Stored data
====

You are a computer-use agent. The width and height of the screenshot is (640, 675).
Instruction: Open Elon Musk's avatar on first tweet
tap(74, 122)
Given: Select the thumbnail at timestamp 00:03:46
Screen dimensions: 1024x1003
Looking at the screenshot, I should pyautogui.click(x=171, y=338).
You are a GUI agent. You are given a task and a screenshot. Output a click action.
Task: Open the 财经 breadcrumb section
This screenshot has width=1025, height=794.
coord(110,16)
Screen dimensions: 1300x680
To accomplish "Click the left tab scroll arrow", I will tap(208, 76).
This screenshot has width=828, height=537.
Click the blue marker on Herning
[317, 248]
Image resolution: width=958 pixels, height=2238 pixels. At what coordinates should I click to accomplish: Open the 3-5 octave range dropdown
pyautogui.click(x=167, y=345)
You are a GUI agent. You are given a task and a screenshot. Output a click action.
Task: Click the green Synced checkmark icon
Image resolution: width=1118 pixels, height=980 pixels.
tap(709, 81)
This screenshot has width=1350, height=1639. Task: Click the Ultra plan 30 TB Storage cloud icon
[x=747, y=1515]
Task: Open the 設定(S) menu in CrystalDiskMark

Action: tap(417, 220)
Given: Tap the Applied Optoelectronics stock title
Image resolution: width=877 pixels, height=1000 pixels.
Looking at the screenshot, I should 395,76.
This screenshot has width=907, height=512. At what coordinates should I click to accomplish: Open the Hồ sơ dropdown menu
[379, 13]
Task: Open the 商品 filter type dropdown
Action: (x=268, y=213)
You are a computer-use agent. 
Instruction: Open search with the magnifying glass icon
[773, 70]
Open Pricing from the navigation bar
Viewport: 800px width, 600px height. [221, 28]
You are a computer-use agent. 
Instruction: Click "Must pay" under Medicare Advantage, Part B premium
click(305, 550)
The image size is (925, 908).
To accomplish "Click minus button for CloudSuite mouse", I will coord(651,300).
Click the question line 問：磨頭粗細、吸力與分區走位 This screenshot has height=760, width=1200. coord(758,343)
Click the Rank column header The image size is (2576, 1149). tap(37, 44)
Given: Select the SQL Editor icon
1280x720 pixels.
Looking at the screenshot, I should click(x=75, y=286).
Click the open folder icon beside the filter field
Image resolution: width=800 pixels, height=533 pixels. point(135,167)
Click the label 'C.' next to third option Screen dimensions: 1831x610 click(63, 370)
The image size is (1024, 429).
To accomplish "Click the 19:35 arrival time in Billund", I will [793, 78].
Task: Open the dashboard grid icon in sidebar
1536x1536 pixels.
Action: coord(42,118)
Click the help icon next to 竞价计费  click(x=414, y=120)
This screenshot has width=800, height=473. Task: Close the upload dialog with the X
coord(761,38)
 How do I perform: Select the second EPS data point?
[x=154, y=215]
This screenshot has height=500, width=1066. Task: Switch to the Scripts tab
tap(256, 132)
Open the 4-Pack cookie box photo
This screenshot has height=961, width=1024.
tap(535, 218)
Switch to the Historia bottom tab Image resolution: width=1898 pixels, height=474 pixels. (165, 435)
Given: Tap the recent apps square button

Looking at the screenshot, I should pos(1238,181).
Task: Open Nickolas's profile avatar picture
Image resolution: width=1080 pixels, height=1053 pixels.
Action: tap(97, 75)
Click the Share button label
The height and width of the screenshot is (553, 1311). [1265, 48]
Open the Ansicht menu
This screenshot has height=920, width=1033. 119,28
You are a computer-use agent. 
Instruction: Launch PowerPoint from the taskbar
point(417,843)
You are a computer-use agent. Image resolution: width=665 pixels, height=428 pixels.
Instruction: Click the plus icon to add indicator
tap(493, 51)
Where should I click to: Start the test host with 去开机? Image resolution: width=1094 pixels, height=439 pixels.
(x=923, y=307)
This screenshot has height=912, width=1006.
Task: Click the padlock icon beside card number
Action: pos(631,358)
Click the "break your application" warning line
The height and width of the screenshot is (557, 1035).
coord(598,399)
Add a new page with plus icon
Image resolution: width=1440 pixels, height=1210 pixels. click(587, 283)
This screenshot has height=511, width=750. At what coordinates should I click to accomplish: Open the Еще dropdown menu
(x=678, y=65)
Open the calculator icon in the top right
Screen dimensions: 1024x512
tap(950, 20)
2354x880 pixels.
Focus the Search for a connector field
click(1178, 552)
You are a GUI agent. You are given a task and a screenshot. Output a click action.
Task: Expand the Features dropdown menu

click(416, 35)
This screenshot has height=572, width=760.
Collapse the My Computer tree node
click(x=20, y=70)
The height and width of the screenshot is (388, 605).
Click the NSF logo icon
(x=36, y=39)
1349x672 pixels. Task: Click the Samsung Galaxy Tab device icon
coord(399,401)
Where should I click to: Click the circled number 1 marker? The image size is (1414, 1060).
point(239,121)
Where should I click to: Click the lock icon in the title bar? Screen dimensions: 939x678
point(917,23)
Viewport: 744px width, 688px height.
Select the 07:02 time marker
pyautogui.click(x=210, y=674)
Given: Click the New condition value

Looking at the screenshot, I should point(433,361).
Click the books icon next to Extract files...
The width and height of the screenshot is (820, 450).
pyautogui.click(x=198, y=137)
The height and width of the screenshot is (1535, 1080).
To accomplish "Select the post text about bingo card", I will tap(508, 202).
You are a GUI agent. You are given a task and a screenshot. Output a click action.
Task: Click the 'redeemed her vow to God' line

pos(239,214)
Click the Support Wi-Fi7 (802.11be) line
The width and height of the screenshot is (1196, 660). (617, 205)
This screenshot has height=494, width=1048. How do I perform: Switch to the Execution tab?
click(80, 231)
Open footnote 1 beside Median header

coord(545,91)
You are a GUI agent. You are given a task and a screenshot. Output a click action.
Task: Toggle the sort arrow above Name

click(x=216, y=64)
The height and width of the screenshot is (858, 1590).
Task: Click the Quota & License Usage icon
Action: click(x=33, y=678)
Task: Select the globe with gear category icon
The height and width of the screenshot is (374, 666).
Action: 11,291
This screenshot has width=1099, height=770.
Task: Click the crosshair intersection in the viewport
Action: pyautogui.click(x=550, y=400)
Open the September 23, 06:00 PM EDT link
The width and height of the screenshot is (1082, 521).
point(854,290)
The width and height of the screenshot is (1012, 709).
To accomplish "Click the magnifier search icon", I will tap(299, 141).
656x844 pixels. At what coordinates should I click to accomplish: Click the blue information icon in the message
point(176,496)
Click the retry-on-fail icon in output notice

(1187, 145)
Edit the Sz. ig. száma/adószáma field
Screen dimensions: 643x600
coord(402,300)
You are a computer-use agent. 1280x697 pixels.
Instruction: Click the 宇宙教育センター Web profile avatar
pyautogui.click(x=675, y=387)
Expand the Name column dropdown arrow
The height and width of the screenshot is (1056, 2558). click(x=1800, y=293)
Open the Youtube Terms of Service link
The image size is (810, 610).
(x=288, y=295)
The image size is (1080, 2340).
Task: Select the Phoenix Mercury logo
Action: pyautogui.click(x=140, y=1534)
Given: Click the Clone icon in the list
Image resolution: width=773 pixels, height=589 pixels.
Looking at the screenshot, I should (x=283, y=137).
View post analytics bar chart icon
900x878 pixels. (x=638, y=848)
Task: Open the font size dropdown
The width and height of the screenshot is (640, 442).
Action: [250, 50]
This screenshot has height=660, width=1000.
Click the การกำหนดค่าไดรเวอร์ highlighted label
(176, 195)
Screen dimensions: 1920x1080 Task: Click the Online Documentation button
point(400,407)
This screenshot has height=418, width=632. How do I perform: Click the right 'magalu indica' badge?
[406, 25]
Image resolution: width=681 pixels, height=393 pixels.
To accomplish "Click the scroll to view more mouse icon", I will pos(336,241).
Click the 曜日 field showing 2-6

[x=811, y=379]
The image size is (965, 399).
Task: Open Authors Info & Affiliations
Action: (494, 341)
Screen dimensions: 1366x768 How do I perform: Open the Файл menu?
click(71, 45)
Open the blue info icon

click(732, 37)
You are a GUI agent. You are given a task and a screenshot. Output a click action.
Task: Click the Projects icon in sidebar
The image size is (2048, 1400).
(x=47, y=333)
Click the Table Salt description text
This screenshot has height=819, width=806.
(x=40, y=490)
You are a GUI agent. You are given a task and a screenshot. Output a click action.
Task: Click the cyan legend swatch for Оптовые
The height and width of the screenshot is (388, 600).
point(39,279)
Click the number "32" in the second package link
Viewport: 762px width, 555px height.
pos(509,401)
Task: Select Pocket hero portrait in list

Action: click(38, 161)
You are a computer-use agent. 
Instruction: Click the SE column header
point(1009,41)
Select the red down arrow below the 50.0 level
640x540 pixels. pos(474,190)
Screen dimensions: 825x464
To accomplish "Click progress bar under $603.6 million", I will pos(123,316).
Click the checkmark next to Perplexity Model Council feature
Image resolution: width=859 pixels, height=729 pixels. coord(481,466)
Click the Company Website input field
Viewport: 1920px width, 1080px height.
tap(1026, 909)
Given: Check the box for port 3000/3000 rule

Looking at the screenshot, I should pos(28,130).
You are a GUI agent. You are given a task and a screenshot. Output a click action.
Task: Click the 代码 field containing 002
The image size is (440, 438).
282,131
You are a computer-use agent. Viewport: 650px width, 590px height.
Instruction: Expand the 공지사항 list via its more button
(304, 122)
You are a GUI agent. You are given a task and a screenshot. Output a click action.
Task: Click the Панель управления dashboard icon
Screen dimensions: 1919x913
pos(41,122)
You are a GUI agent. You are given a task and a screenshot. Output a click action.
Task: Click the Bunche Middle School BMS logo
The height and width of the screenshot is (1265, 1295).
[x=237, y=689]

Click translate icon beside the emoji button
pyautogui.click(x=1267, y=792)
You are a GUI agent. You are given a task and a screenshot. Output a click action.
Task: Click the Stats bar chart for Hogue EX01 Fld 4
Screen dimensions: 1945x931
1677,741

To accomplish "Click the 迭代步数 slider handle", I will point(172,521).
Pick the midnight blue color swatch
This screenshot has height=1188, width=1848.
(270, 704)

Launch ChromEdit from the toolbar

====

EXERCISE DETAILS => Copy range, inclusive: the line holding "Given: Tap the Applied" to the line holding "Given: Select the SQL Editor icon". Reproduce exactly those lines of the records above and no others.

ANSWER BOX =>
Given: Tap the Applied Optoelectronics stock title
Image resolution: width=877 pixels, height=1000 pixels.
Looking at the screenshot, I should 395,76.
This screenshot has width=907, height=512. At what coordinates should I click to accomplish: Open the Hồ sơ dropdown menu
[379, 13]
Task: Open the 商品 filter type dropdown
Action: (x=268, y=213)
You are a computer-use agent. 
Instruction: Open search with the magnifying glass icon
[773, 70]
Open Pricing from the navigation bar
Viewport: 800px width, 600px height. [221, 28]
You are a computer-use agent. 
Instruction: Click "Must pay" under Medicare Advantage, Part B premium
click(305, 550)
The image size is (925, 908).
To accomplish "Click minus button for CloudSuite mouse", I will coord(651,300).
Click the question line 問：磨頭粗細、吸力與分區走位 This screenshot has height=760, width=1200. coord(758,343)
Click the Rank column header The image size is (2576, 1149). tap(37, 44)
Given: Select the SQL Editor icon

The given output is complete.